> Your objective:
Write out again the lines from the line with "At what coordinates" up to and including the line with "Open the File menu in PuTTYgen", exactly as they stand below, and skip any picture.

> Input for this task:
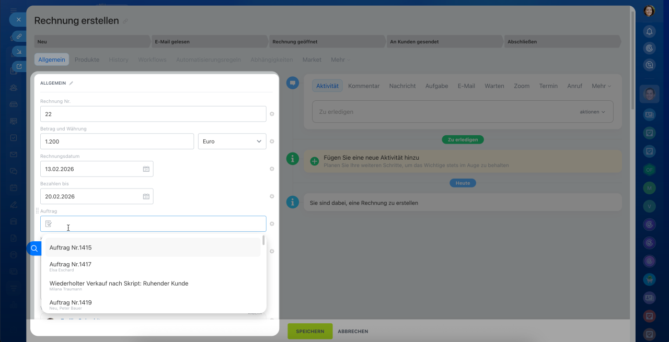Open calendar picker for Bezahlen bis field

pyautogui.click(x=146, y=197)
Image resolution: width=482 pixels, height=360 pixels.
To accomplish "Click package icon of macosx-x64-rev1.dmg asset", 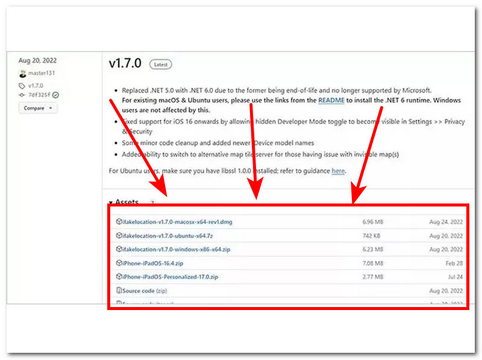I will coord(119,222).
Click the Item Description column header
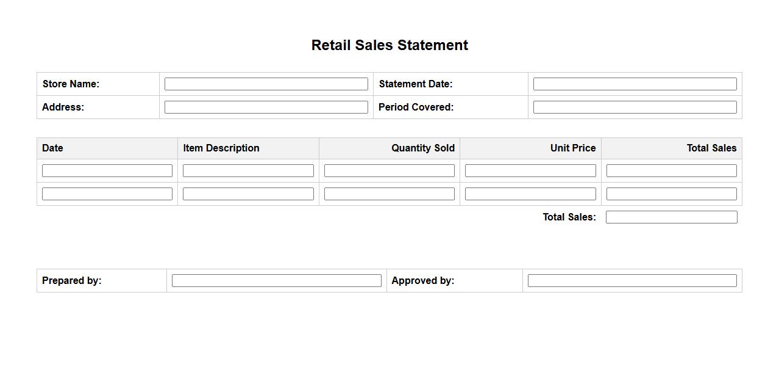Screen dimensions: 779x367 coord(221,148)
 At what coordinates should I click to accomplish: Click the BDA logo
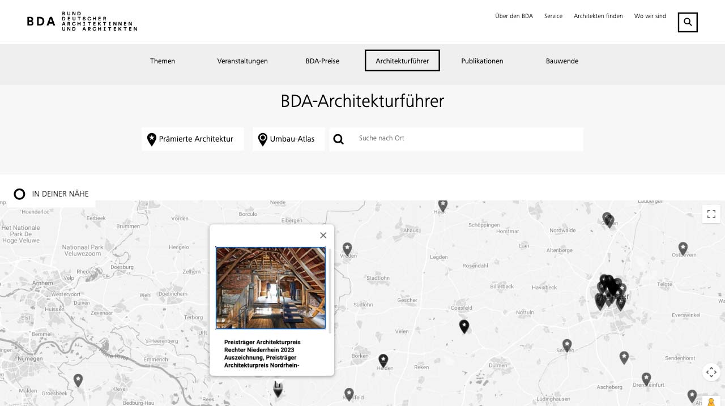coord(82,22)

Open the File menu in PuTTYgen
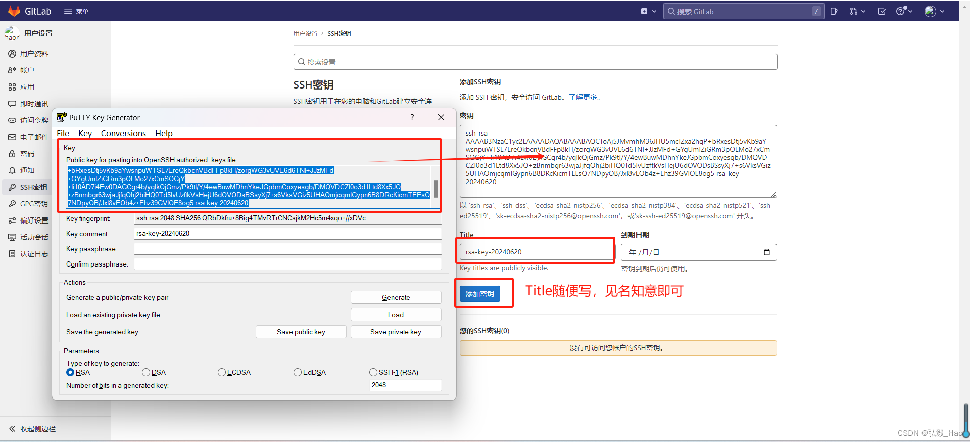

...

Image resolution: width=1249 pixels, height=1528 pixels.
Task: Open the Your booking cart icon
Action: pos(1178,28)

> Expected answer:
 At what coordinates should I click to accomplish: Click the BDA logo
coord(82,22)

Open the File menu in PuTTYgen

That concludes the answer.